### YOUR INSTRUCTIONS:
Return, exactly as written, every line from the first line of the data below through the line that contains "Open the Forgot your password link".

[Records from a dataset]
□ □ □

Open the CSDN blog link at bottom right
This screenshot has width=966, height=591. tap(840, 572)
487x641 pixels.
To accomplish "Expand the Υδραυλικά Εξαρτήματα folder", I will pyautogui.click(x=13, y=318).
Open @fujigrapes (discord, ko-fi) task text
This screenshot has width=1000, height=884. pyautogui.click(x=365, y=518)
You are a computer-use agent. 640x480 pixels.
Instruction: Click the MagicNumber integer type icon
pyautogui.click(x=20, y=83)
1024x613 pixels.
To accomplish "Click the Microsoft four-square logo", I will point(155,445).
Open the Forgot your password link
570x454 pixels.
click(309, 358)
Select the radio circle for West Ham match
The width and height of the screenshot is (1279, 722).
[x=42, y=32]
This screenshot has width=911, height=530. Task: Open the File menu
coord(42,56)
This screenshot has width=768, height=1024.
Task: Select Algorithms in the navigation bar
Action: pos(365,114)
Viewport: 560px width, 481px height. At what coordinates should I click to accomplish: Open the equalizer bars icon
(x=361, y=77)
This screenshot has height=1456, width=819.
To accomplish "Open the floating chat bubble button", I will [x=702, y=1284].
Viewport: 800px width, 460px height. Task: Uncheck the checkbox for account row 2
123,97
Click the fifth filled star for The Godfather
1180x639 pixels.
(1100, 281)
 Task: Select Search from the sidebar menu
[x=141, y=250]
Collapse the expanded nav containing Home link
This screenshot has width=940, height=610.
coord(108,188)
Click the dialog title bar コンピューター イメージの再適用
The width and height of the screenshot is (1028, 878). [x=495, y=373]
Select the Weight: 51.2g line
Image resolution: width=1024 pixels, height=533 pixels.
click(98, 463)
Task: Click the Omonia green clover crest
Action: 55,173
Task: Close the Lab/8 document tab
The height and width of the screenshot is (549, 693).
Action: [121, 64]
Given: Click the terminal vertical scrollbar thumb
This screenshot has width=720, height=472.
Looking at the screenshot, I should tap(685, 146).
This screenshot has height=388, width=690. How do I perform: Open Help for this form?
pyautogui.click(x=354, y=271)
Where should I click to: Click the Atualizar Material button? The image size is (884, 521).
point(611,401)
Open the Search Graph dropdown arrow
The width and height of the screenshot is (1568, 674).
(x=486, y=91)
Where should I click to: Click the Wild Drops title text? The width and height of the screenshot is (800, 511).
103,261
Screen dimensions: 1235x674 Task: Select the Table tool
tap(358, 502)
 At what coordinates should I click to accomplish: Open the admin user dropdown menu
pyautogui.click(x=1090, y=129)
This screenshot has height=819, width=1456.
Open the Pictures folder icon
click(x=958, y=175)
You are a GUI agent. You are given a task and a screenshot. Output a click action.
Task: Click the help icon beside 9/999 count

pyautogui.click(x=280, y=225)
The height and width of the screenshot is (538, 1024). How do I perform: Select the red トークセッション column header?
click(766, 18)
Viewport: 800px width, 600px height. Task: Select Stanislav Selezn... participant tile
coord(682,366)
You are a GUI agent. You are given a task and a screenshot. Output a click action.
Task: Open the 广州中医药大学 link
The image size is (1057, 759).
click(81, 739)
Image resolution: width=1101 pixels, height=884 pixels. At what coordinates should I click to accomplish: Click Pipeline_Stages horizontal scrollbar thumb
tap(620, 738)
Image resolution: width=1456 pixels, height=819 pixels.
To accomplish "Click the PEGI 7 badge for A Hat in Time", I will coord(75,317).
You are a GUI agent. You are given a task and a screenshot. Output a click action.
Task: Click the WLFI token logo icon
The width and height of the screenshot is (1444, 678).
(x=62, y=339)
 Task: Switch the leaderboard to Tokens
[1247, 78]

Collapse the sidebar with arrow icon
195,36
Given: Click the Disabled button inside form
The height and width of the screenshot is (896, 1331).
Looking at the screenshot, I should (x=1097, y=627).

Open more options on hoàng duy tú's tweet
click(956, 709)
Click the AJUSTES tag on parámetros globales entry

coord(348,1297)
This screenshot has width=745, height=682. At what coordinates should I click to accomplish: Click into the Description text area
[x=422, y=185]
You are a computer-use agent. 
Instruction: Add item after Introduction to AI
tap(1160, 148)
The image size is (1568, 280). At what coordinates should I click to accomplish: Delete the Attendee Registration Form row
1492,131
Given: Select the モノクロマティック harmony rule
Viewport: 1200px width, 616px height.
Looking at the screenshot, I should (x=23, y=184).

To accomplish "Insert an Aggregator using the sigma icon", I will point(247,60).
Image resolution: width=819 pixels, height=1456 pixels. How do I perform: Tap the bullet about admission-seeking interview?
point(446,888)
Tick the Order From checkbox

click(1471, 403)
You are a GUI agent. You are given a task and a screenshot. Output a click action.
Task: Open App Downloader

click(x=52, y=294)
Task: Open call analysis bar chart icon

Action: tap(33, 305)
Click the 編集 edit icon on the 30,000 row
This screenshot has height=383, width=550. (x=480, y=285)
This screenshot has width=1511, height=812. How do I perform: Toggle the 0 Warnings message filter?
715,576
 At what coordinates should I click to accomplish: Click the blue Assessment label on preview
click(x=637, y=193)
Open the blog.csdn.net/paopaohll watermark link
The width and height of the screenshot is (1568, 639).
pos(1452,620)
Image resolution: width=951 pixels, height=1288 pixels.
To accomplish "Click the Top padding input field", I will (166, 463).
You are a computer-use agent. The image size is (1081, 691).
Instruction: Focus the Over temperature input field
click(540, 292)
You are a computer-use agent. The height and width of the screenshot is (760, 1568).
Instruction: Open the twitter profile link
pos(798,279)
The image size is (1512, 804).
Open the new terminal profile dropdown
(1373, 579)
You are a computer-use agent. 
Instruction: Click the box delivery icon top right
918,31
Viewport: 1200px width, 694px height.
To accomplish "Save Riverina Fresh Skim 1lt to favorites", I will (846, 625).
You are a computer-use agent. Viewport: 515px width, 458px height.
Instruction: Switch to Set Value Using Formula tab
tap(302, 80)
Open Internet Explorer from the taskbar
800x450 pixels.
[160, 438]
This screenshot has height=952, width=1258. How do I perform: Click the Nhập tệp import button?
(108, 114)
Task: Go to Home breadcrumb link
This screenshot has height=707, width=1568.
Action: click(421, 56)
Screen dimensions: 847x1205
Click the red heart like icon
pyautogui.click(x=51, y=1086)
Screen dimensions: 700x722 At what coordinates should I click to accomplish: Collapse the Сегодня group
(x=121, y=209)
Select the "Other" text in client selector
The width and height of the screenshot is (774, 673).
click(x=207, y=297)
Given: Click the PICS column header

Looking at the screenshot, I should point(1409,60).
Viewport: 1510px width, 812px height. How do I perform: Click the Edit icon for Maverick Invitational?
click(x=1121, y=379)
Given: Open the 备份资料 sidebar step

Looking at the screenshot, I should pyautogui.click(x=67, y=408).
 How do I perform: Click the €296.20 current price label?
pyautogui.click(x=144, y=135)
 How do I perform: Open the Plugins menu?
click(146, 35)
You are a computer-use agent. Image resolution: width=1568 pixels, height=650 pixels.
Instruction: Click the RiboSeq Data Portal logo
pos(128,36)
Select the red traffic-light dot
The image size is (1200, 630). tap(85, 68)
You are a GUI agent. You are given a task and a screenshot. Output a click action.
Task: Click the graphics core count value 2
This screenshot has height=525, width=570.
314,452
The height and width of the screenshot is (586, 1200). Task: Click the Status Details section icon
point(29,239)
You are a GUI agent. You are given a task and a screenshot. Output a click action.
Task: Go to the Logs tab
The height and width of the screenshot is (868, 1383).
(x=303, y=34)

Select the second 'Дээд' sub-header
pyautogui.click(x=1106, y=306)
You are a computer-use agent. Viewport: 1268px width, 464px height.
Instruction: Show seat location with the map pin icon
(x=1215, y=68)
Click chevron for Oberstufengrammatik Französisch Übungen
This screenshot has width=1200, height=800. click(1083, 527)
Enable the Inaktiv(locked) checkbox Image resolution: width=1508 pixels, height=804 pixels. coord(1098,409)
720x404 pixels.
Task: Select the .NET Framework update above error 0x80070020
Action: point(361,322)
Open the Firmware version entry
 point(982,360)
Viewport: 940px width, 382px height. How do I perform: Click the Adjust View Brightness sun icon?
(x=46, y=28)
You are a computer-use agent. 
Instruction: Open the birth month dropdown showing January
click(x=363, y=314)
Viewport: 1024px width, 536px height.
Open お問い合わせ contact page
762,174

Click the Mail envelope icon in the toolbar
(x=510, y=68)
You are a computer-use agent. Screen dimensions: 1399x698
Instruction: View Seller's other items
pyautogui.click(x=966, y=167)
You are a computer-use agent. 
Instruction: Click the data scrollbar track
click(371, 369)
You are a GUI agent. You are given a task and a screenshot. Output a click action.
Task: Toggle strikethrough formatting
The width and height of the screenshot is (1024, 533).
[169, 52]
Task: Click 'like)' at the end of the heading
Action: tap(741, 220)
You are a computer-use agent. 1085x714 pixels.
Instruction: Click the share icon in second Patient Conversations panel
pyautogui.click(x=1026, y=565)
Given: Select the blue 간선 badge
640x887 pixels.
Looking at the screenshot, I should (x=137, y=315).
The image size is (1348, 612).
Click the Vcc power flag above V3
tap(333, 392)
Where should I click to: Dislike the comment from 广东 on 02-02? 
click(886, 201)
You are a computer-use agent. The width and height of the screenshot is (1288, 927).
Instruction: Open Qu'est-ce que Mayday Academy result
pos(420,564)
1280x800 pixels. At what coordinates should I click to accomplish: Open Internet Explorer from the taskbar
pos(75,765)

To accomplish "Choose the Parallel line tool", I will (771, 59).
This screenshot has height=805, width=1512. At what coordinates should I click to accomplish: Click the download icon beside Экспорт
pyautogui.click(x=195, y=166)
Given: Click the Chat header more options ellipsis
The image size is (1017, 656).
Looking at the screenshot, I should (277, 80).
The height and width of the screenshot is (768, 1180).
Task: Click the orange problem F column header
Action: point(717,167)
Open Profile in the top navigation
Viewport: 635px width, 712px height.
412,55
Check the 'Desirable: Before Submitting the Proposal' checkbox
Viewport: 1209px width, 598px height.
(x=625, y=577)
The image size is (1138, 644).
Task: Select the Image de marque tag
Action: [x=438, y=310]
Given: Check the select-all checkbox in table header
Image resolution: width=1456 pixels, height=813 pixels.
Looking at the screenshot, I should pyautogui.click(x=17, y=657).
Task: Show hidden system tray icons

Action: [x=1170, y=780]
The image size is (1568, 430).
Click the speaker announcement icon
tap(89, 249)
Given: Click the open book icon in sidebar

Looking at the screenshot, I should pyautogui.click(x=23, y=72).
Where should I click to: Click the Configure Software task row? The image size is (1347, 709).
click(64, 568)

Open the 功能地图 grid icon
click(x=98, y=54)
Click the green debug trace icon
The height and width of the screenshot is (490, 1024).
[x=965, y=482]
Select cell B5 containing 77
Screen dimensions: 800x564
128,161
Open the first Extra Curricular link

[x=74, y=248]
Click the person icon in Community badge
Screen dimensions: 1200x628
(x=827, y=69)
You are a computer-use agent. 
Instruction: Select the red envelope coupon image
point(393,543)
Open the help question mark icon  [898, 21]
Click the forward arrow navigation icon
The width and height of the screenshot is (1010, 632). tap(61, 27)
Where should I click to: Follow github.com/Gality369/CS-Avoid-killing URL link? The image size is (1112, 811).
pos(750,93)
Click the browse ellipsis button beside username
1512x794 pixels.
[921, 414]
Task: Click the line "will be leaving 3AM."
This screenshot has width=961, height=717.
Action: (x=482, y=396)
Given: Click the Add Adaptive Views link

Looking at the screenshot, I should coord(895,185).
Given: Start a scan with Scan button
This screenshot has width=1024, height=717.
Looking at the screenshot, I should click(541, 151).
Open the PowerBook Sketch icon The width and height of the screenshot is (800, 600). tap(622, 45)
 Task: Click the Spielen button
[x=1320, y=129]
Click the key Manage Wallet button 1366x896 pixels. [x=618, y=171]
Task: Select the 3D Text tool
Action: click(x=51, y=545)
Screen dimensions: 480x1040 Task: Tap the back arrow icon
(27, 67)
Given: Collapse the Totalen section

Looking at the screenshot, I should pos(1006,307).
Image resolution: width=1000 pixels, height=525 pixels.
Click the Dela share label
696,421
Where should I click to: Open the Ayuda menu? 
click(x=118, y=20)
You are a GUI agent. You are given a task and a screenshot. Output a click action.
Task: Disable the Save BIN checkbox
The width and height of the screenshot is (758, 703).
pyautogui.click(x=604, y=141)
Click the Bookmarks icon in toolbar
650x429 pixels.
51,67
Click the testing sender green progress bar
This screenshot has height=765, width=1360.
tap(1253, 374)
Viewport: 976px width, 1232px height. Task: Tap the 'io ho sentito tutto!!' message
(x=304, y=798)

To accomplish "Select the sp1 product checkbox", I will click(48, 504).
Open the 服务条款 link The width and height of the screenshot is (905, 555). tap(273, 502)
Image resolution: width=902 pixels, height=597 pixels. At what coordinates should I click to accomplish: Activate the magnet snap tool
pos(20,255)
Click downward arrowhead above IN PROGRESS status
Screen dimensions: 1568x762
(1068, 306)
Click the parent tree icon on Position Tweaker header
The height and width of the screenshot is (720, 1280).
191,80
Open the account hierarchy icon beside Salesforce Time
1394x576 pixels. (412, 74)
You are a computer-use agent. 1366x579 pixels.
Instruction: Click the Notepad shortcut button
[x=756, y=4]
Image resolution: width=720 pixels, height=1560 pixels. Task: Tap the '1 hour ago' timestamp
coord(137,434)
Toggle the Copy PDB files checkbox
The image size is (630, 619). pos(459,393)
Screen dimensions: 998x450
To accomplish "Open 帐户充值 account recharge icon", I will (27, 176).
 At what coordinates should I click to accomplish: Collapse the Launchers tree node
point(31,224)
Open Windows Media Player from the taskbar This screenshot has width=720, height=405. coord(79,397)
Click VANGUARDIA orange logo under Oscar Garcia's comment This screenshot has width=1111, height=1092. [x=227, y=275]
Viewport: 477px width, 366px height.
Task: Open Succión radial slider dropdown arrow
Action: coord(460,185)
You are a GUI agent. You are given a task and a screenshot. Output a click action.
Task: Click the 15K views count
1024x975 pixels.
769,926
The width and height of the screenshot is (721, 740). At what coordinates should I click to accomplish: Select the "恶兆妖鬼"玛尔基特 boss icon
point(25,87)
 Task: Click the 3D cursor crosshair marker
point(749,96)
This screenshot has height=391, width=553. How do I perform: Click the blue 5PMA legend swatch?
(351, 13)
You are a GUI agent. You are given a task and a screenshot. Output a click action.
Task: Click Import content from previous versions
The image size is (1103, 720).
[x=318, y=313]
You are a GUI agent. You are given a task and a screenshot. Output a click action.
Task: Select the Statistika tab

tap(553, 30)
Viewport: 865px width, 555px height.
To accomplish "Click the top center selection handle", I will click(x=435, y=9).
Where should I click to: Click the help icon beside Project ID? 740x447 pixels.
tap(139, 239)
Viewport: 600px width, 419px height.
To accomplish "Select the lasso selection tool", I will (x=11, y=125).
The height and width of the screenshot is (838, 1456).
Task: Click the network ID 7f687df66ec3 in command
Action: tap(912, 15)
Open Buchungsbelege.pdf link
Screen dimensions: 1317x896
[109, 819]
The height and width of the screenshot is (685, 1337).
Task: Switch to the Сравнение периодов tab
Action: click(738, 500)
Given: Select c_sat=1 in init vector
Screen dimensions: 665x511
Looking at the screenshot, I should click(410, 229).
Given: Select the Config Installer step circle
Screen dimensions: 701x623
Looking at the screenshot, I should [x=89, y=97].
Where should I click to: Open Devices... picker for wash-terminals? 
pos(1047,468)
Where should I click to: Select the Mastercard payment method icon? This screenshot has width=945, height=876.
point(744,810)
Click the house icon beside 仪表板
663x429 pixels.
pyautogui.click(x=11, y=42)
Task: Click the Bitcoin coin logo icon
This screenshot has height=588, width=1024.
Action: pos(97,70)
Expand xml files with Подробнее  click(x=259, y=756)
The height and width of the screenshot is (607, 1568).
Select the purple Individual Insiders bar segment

□ □ □

### PROBLEM SOLUTION:
Open the CSDN blog link at bottom right
This screenshot has width=966, height=591. tap(840, 572)
487x641 pixels.
To accomplish "Expand the Υδραυλικά Εξαρτήματα folder", I will pyautogui.click(x=13, y=318).
Open @fujigrapes (discord, ko-fi) task text
This screenshot has width=1000, height=884. pyautogui.click(x=365, y=518)
You are a computer-use agent. 640x480 pixels.
Instruction: Click the MagicNumber integer type icon
pyautogui.click(x=20, y=83)
1024x613 pixels.
To accomplish "Click the Microsoft four-square logo", I will point(155,445).
Open the Forgot your password link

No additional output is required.